# What is expected:
Can you copy the lines from the one that contains "Open the Sketch" through the end of the material below, exactly and with nothing else?

****************

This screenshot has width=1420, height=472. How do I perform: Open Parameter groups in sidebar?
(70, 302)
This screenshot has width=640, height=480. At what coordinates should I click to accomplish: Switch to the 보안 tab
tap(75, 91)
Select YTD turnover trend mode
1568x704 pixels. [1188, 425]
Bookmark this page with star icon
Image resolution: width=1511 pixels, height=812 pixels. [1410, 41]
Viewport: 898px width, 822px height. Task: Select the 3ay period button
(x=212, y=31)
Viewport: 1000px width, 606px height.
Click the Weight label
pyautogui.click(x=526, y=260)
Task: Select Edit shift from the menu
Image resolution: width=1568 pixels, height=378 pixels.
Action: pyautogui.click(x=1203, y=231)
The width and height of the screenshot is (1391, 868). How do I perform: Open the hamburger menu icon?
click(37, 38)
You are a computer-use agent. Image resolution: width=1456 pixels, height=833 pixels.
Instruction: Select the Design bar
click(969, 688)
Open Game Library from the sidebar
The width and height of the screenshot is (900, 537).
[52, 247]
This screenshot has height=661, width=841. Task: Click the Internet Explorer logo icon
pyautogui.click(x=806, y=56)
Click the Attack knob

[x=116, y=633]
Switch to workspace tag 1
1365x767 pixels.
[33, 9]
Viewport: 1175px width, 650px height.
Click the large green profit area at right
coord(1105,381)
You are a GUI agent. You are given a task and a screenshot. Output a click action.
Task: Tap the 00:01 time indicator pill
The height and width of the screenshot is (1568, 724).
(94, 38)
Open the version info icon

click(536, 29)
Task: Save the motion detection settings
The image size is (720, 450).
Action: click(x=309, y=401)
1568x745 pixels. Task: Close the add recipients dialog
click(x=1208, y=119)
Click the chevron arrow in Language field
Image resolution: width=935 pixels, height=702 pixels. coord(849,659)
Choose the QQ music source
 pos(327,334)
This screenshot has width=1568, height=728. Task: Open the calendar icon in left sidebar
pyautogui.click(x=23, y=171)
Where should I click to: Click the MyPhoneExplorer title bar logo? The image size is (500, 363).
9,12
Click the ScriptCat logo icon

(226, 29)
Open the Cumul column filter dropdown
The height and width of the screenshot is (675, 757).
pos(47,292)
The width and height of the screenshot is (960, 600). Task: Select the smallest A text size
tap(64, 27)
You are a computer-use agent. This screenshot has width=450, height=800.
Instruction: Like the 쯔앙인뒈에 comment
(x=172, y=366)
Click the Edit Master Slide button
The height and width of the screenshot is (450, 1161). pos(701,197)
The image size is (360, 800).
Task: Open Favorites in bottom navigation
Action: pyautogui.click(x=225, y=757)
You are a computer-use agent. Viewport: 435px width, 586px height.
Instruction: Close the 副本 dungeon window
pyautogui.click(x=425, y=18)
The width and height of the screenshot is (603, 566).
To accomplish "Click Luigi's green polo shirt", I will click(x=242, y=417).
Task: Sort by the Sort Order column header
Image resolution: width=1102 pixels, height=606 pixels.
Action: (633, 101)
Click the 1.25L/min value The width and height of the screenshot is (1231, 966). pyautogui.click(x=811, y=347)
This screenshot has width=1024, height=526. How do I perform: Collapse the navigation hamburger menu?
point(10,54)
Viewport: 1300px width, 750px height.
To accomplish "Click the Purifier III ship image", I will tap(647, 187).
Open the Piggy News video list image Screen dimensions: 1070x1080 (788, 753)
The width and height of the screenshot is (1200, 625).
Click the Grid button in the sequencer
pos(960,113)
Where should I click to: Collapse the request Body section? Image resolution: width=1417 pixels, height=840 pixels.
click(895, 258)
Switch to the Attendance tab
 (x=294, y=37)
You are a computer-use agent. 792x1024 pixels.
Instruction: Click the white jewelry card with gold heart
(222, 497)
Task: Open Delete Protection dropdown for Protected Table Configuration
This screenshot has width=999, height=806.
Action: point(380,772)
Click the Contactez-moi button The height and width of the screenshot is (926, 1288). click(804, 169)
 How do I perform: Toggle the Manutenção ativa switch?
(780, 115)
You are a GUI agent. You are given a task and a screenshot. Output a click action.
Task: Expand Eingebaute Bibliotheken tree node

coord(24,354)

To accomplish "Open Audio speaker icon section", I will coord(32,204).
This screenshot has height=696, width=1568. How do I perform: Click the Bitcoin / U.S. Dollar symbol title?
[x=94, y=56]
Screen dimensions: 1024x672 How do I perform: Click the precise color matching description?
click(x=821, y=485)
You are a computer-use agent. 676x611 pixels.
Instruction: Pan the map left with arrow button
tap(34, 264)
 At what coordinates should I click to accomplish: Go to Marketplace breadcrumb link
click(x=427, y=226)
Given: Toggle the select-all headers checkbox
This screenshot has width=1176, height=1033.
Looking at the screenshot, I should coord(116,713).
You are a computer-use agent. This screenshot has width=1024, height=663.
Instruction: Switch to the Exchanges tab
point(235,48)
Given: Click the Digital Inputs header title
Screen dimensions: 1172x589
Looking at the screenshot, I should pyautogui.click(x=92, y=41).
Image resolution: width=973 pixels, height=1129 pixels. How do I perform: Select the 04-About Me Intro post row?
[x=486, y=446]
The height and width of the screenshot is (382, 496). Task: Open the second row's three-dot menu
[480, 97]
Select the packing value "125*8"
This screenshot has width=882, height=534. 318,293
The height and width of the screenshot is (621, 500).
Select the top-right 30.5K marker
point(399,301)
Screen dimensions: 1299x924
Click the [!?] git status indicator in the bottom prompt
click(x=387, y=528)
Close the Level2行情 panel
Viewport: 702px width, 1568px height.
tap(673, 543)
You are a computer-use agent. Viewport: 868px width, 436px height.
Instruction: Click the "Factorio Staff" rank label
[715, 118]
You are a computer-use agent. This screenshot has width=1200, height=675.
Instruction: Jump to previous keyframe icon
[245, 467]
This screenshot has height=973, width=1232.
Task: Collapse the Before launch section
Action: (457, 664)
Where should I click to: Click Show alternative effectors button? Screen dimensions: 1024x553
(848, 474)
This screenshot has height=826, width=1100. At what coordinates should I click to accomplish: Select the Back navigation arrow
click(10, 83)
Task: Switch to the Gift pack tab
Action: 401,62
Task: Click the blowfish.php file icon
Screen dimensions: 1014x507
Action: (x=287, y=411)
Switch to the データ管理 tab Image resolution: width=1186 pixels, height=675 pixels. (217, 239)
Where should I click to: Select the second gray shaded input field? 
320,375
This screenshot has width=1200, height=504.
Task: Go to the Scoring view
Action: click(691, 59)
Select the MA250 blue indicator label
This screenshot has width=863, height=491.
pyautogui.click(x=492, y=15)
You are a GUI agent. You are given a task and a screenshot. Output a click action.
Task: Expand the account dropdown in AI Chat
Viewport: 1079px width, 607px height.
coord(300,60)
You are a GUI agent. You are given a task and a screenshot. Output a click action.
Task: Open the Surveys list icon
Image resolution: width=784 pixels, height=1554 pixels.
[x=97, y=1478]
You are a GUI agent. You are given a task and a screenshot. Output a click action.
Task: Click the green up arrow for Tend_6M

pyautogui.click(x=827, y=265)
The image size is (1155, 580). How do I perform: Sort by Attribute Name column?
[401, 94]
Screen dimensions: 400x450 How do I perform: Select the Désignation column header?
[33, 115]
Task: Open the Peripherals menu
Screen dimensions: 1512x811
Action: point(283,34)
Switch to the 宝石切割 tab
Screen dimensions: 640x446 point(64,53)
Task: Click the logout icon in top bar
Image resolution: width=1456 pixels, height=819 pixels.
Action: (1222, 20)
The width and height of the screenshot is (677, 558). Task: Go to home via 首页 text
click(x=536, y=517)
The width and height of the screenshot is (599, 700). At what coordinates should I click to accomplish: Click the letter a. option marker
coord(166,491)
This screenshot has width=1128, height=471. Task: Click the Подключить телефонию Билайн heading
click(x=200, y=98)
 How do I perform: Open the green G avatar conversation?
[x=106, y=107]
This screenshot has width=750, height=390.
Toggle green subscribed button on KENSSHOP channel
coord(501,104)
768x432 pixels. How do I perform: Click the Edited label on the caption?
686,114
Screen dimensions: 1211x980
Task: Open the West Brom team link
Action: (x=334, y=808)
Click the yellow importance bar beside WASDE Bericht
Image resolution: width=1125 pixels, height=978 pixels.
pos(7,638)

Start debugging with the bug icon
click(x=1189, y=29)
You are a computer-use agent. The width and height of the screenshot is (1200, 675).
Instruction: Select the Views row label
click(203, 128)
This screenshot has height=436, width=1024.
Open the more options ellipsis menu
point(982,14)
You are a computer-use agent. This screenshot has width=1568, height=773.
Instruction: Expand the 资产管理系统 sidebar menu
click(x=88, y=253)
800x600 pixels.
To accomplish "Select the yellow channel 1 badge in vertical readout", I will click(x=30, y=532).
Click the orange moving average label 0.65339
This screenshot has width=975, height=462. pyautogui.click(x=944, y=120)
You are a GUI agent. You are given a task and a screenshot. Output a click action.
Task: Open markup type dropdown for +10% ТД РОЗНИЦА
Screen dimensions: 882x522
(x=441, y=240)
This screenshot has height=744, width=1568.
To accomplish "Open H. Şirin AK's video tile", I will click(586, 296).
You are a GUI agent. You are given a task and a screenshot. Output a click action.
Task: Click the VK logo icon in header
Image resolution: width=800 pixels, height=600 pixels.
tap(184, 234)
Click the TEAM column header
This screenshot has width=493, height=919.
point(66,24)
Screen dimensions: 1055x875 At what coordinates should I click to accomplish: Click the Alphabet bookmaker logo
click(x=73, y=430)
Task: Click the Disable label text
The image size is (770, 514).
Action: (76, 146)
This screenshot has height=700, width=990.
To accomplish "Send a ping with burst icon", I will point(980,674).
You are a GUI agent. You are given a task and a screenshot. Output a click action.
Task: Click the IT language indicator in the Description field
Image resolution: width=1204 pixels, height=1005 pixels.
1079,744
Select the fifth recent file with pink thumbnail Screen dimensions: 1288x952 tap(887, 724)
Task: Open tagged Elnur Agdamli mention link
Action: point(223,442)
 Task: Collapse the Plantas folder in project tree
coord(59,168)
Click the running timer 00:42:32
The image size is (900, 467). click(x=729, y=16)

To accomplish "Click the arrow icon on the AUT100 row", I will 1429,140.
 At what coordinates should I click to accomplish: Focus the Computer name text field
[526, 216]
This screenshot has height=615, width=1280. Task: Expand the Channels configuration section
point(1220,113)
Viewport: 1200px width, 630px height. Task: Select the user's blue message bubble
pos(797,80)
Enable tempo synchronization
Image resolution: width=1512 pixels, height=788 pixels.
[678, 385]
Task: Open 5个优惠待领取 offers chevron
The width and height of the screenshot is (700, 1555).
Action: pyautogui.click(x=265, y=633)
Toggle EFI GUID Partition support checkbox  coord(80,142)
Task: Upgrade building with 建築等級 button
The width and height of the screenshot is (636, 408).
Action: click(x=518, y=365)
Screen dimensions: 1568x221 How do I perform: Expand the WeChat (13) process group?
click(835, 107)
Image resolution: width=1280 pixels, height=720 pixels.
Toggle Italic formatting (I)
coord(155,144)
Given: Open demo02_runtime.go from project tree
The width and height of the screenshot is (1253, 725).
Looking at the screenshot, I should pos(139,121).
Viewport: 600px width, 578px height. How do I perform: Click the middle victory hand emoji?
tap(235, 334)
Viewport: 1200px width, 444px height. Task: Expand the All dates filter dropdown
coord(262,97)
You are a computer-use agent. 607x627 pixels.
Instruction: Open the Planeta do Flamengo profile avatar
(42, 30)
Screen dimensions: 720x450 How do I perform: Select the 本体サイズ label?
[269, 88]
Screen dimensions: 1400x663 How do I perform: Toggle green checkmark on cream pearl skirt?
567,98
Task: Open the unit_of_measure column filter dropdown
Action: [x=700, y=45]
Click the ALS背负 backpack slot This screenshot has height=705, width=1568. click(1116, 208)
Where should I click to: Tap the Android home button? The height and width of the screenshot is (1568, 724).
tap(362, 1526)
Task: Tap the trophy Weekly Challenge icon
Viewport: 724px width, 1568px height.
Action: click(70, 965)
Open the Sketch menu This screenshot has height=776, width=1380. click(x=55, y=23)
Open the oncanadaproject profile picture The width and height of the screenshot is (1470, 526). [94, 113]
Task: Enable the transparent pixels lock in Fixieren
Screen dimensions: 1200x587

****************

# Written response:
Open the Sketch menu This screenshot has height=776, width=1380. click(x=55, y=23)
Open the oncanadaproject profile picture The width and height of the screenshot is (1470, 526). [94, 113]
Task: Enable the transparent pixels lock in Fixieren
Screen dimensions: 1200x587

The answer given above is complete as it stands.